— Stated problem —
Revise the data from the line holding "You are a GUI agent. The screenshot is 178×2576." through the line holding "[document] (89, 284)", inclusive, changing "pixel" to "point" and keeping everything else the same. Return only those lines.

— Dataset entries —
● ● ●
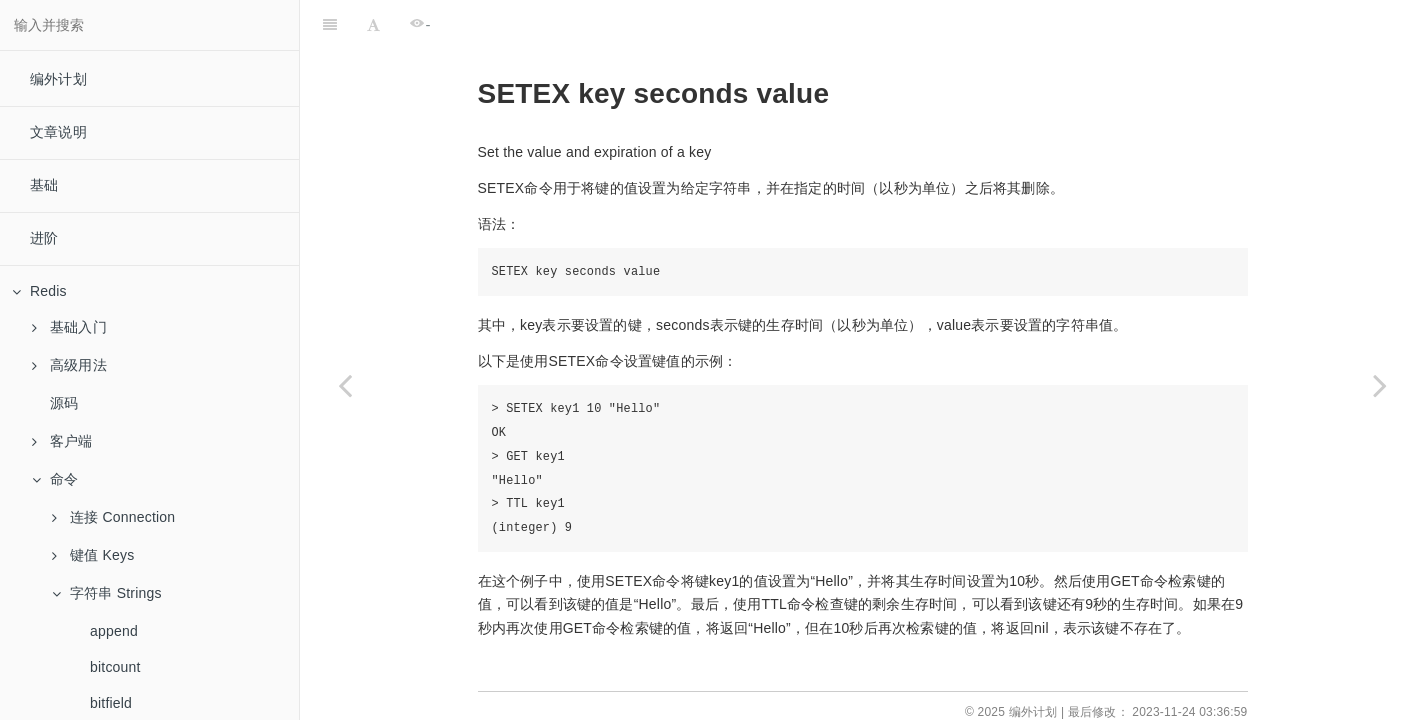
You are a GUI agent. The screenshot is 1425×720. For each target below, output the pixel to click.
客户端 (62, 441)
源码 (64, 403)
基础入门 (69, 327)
● ● ●
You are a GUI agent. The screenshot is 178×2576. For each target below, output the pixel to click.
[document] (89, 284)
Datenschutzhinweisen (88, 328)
● ● ●
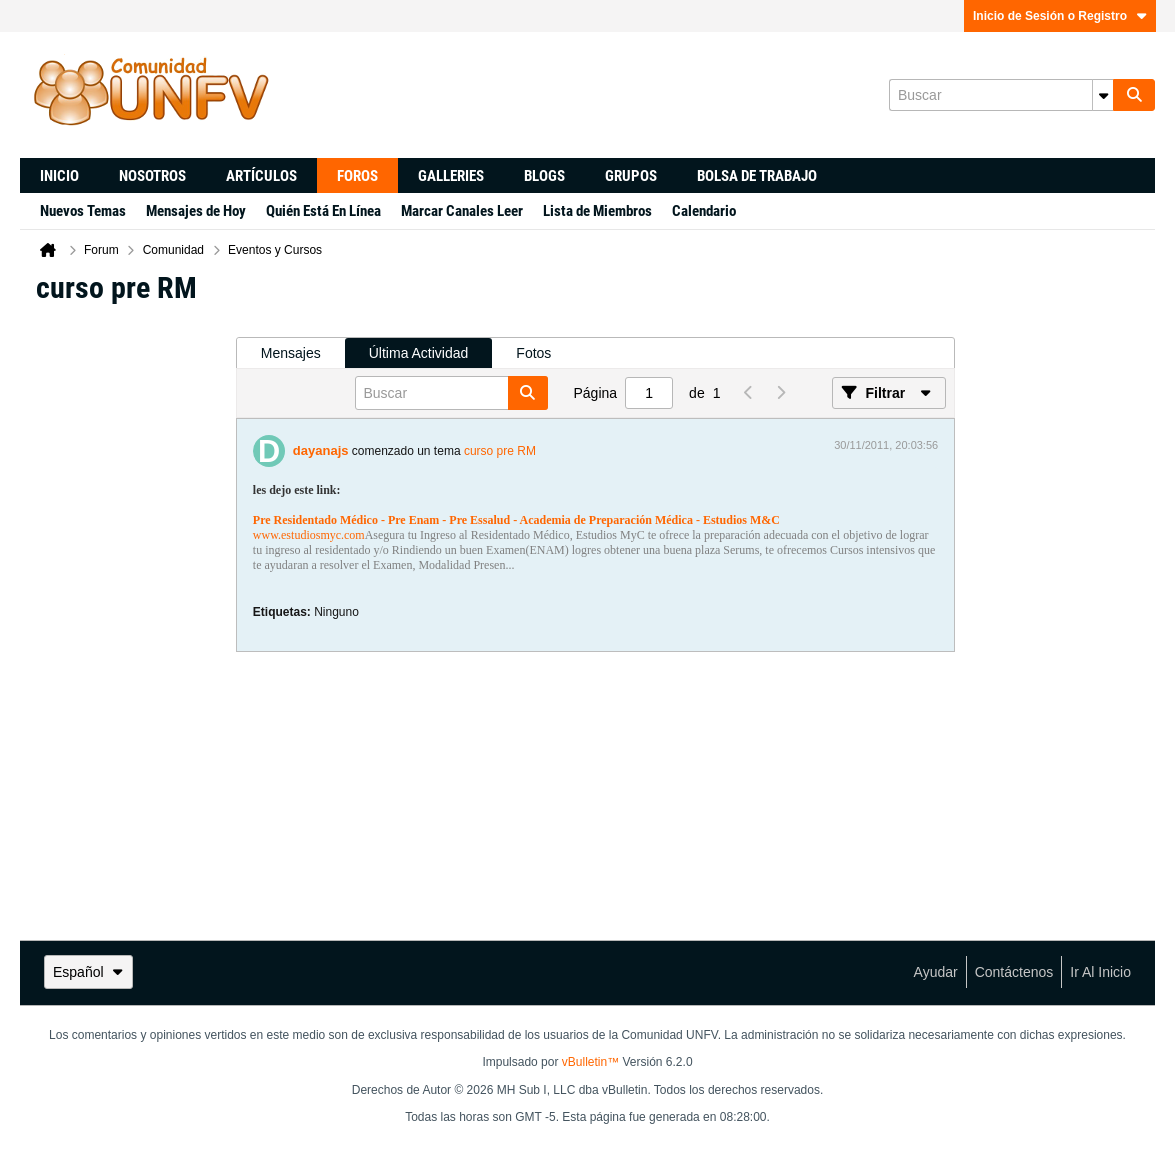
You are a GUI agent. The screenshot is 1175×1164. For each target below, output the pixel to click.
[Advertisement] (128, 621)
● ● ●
— Exercise result —
You are a GUI agent. The screenshot is 178×2576. For each target below, output the point to click.
[document] (89, 284)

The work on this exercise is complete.